_EXERCISE AIM_
Please transcribe the records exactly, starting with the line that contains "This screenshot has width=1881, height=1058." and going on through the last line of the records, with both ends included. Leave the pictures out of your answer.

-=-=-

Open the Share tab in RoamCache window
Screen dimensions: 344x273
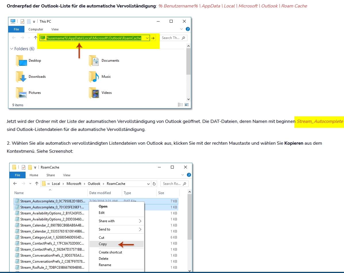(51, 175)
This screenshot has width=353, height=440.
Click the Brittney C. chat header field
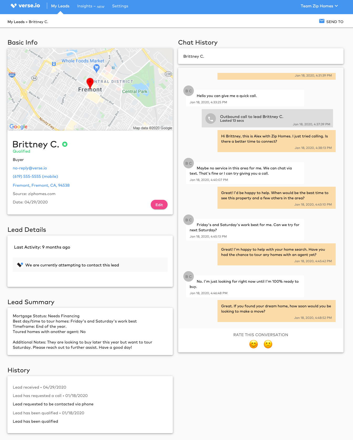click(x=261, y=56)
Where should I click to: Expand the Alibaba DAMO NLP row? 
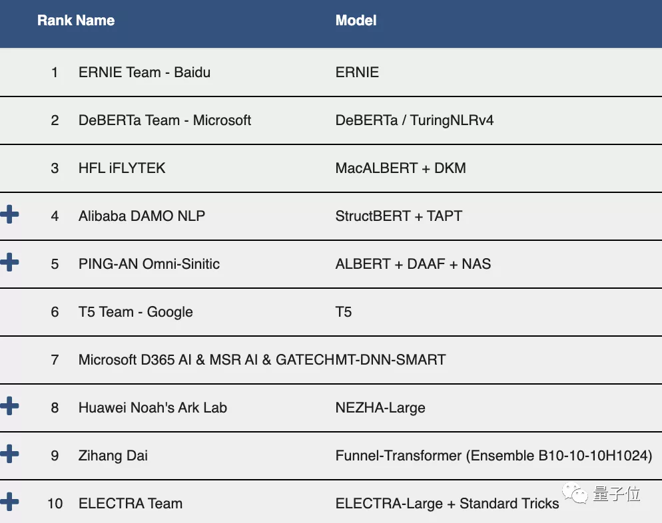[9, 215]
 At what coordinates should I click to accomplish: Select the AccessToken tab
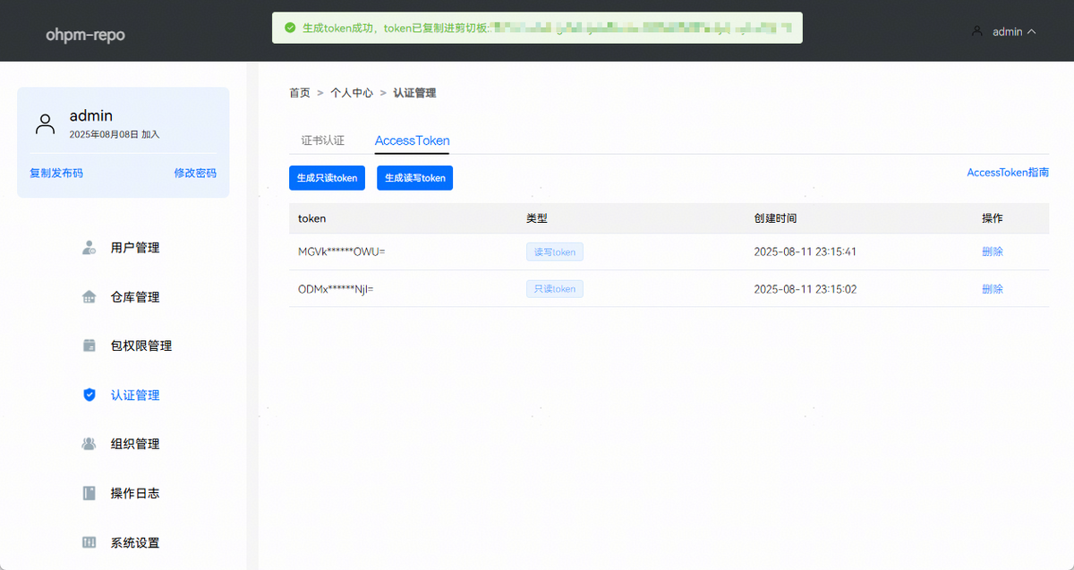pyautogui.click(x=412, y=140)
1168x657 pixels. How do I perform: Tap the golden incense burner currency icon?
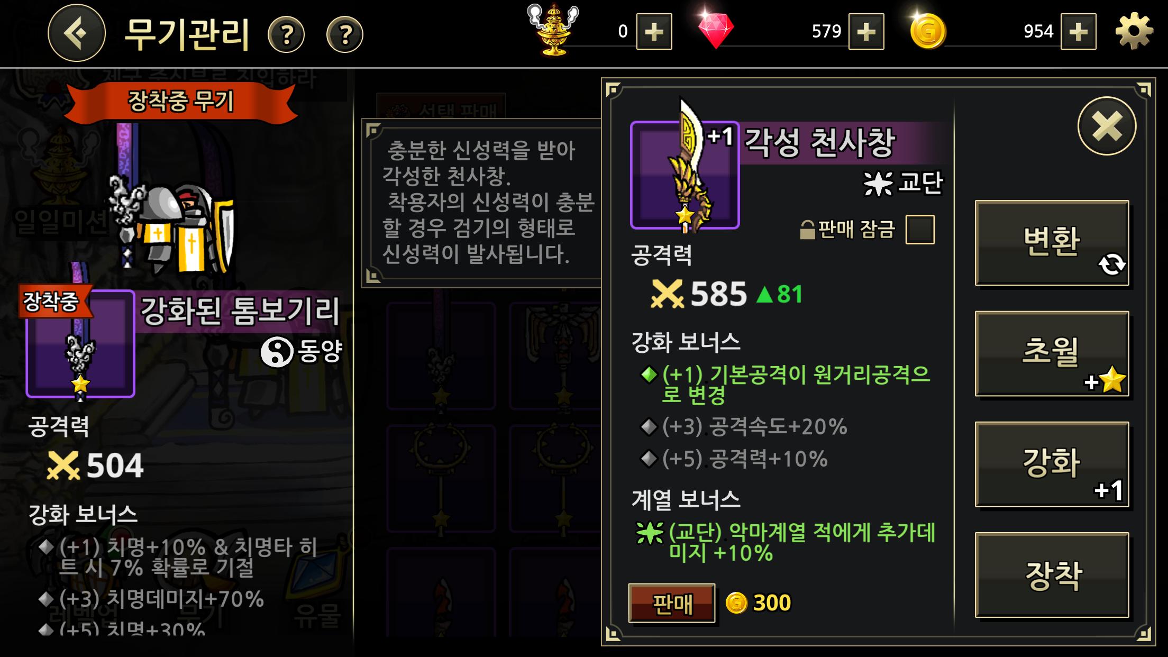[553, 30]
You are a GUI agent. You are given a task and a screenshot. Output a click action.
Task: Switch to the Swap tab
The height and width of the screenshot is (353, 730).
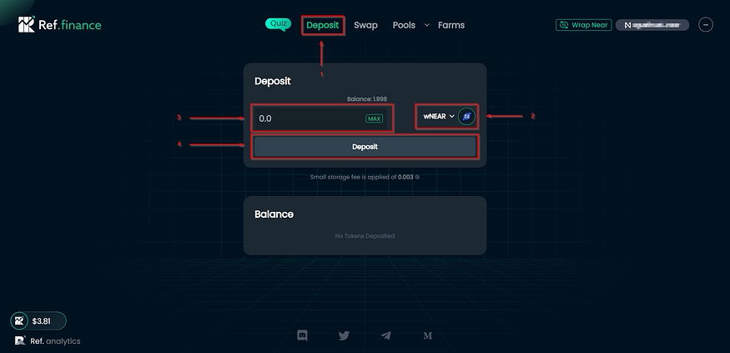point(365,25)
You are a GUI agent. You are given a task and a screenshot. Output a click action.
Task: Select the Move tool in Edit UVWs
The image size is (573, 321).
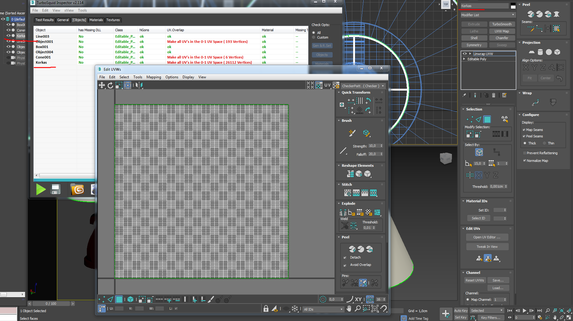102,85
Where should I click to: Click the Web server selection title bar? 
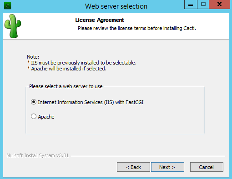click(x=116, y=6)
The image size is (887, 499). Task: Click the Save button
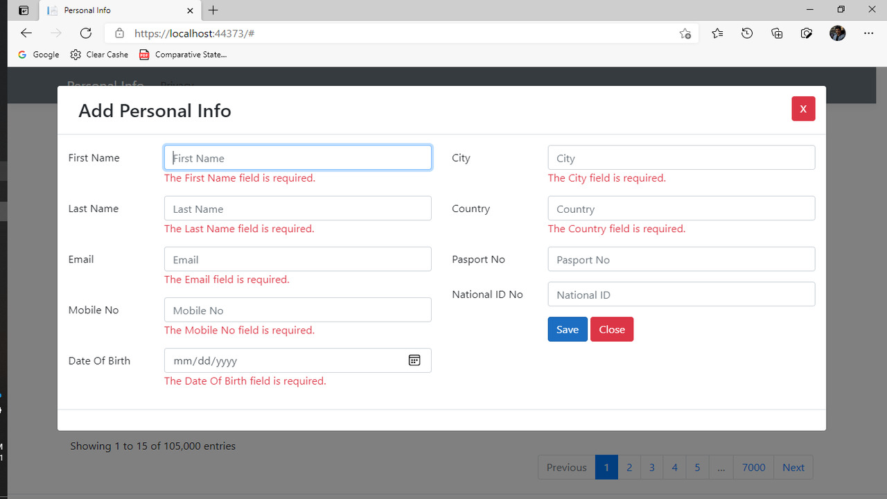pyautogui.click(x=567, y=329)
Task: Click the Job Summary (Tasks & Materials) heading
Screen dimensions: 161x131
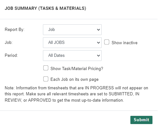Action: 45,8
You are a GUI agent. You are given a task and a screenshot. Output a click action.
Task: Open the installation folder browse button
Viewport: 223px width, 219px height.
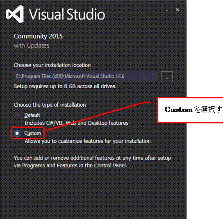(167, 77)
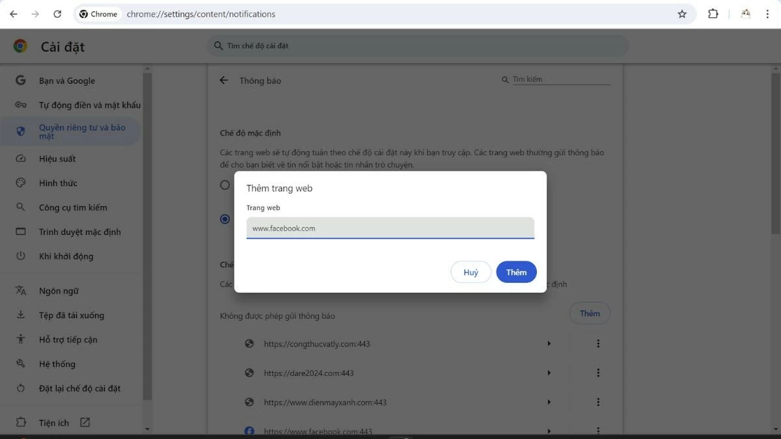This screenshot has width=781, height=439.
Task: Click the Thêm button in the dialog
Action: 516,272
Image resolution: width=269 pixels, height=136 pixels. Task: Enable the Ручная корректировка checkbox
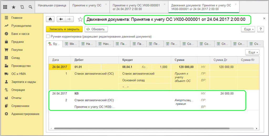tap(48, 37)
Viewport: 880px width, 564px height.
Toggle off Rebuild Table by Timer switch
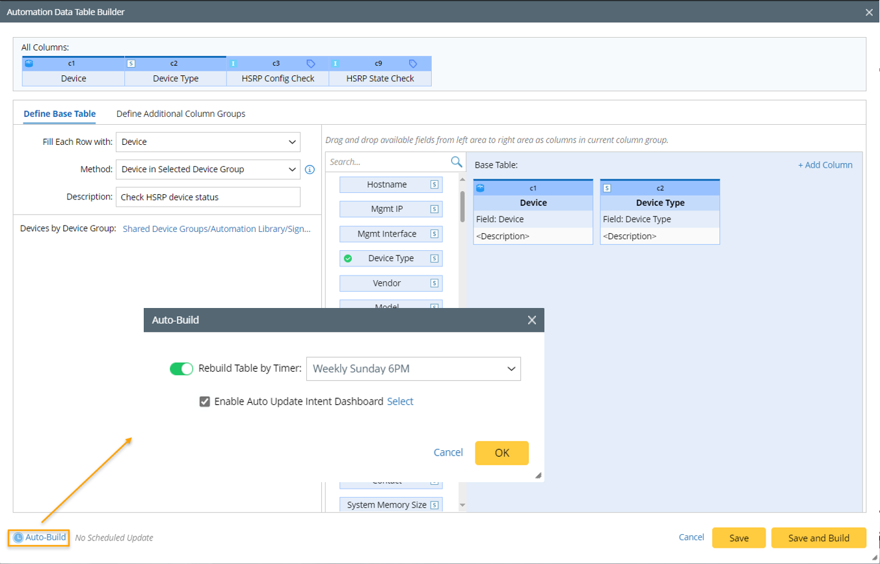181,369

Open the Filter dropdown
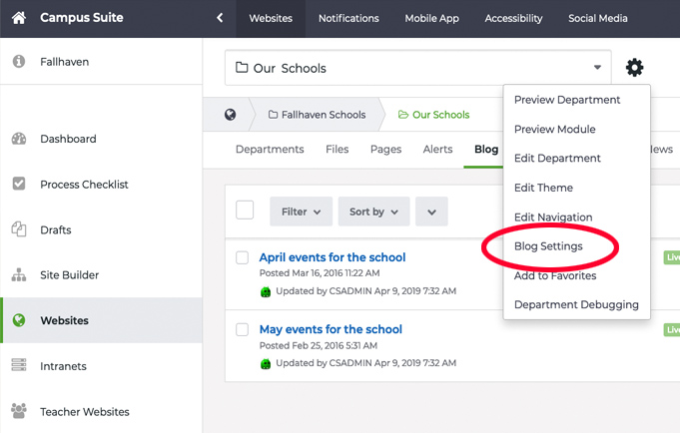click(x=301, y=212)
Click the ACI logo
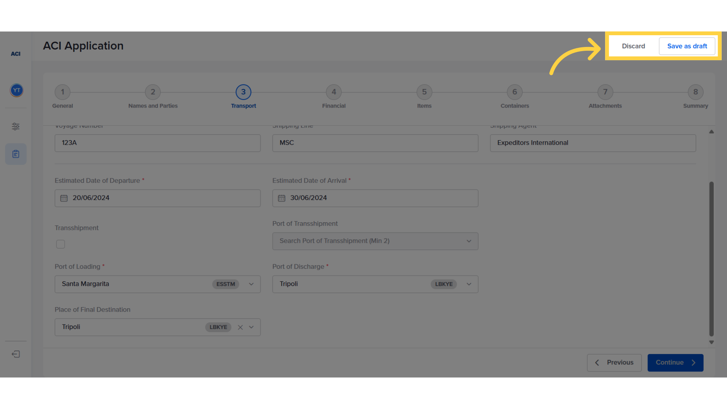Image resolution: width=727 pixels, height=409 pixels. click(16, 53)
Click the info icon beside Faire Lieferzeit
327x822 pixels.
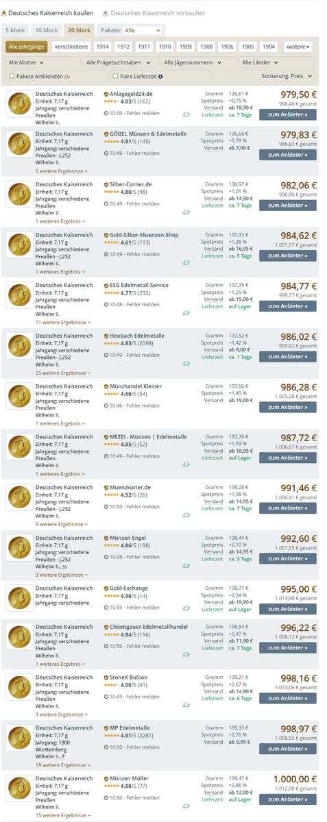pos(159,77)
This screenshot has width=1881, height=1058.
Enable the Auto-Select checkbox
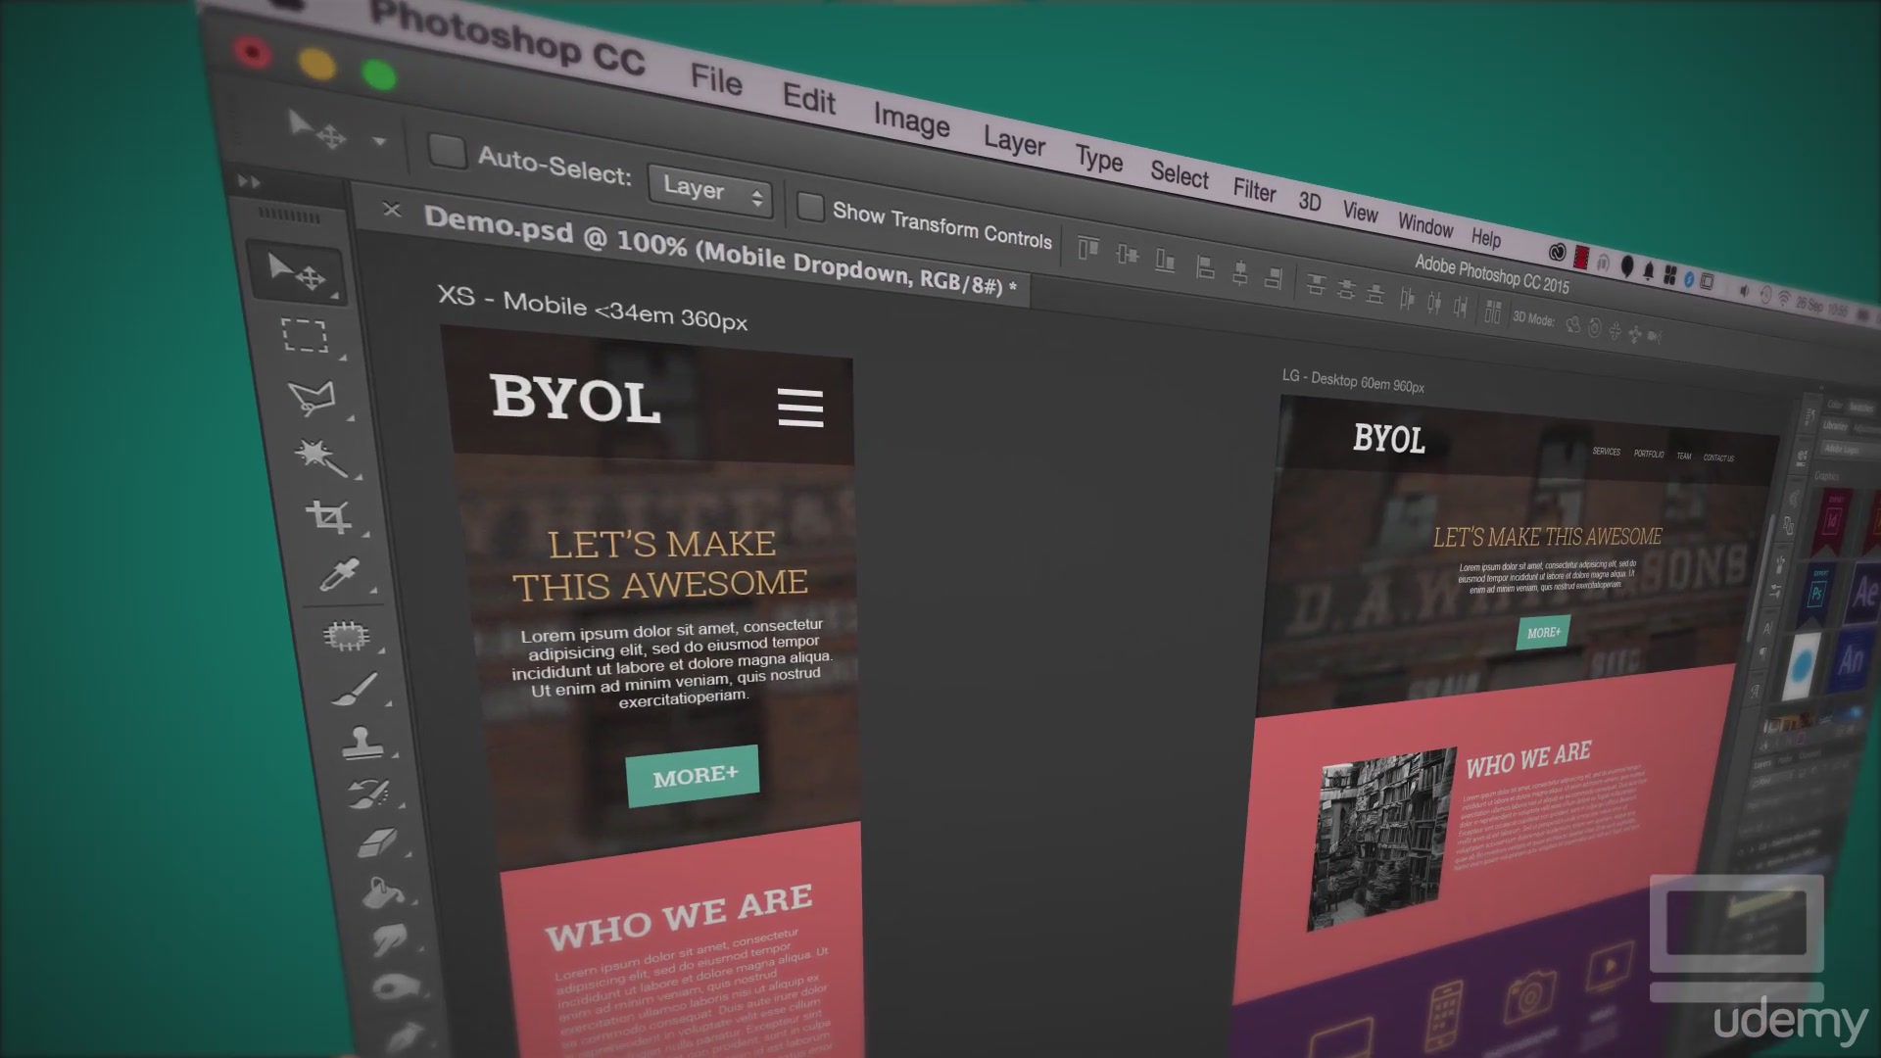(x=447, y=151)
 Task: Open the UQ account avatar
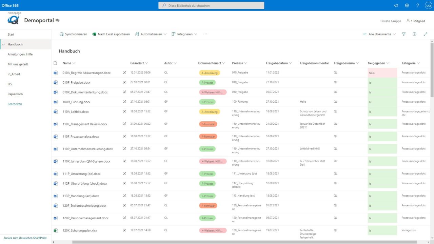(428, 5)
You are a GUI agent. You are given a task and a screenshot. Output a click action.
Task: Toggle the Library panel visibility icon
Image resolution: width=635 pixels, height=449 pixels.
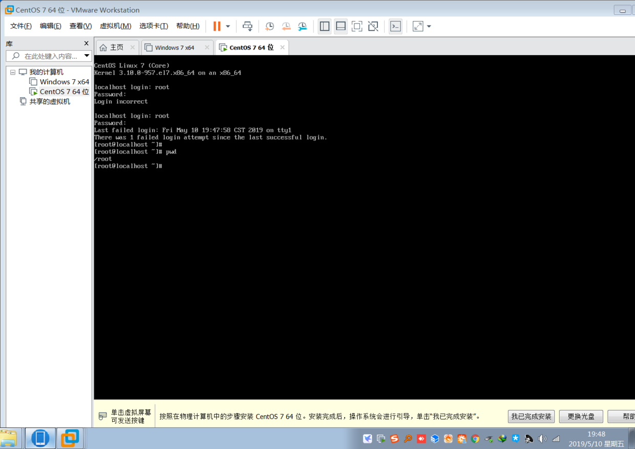324,26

-=-=-

_TASK SOLUTION_
This screenshot has width=1881, height=1058.
Enable the Auto-Select checkbox
(x=447, y=151)
 Task: Open the UQ account avatar
(428, 5)
You are a GUI agent. You are given a task and a screenshot. Output a click action.
Task: Toggle the Library panel visibility icon
Image resolution: width=635 pixels, height=449 pixels.
324,26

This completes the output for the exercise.